# Try Apache Beam - Python

In this notebook, we set up your development environment and work through a simple example using the [DirectRunner](https://beam.apache.org/documentation/runners/direct/). You can explore other runners with the [Beam Capatibility Matrix](https://beam.apache.org/documentation/runners/capability-matrix/).

To navigate through different sections, use the table of contents. From **View**  drop-down list, select **Table of contents**.

To run a code cell, you can click the **Run cell** button at the top left of the cell, or by select it and press **`Shift+Enter`**. Try modifying a code cell and re-running it to see what happens.

To learn more about Colab, see [Welcome to Colaboratory!](https://colab.sandbox.google.com/notebooks/welcome.ipynb).

# Setup

First, you need to set up your environment, which includes installing `apache-beam` and downloading a text file from Cloud Storage to your local file system. We are using this file to test your pipeline.

#### Setting Dependancies

In [1]:
import apache_beam as beam
import re
from apache_beam.options.pipeline_options import PipelineOptions
import warnings
warnings.filterwarnings("ignore")


In [2]:
# Run and print a shell command.
def run(cmd):
  print('>> {}'.format(cmd))
  !{cmd}
  print('')

# Install apache-beam.
# run('pip install --quiet apache-beam')

# Copy the input file into the local file system.
run('mkdir -p data')
run('gsutil cp gs://dataflow-samples/shakespeare/kinglear.txt data/')

>> mkdir -p data

>> gsutil cp gs://dataflow-samples/shakespeare/kinglear.txt data/
Copying gs://dataflow-samples/shakespeare/kinglear.txt...
/ [1 files][153.6 KiB/153.6 KiB]                                                
Operation completed over 1 objects/153.6 KiB.

§ **Your goal**: Write out the part of the Apache Beam notebook that begins at the words "run('mkdir -p data')" and stops after "Copying gs://dataflow-samples/shakespeare/kinglear.txt...", substituting "othello.txt" for "kinglear.txt". The listing that comes next is not needed.

§ **Data segment**:
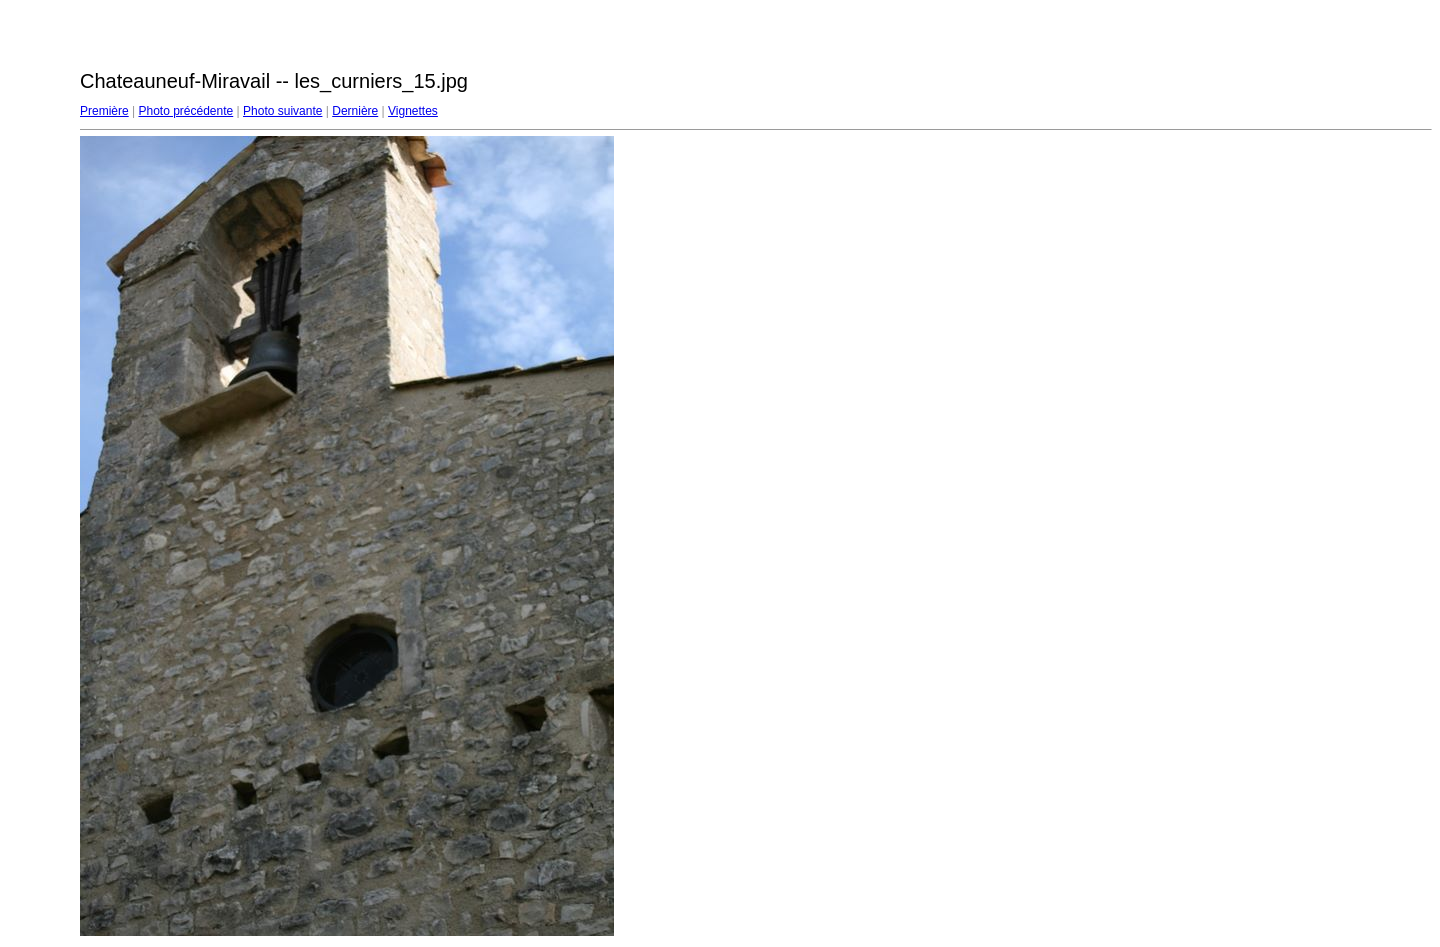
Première (104, 111)
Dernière (355, 111)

§ **Worked solution**:
run('mkdir -p data')
run('gsutil cp gs://dataflow-samples/shakespeare/othello.txt data/')

>> mkdir -p data

>> gsutil cp gs://dataflow-samples/shakespeare/othello.txt data/
Copying gs://dataflow-samples/shakespeare/othello.txt...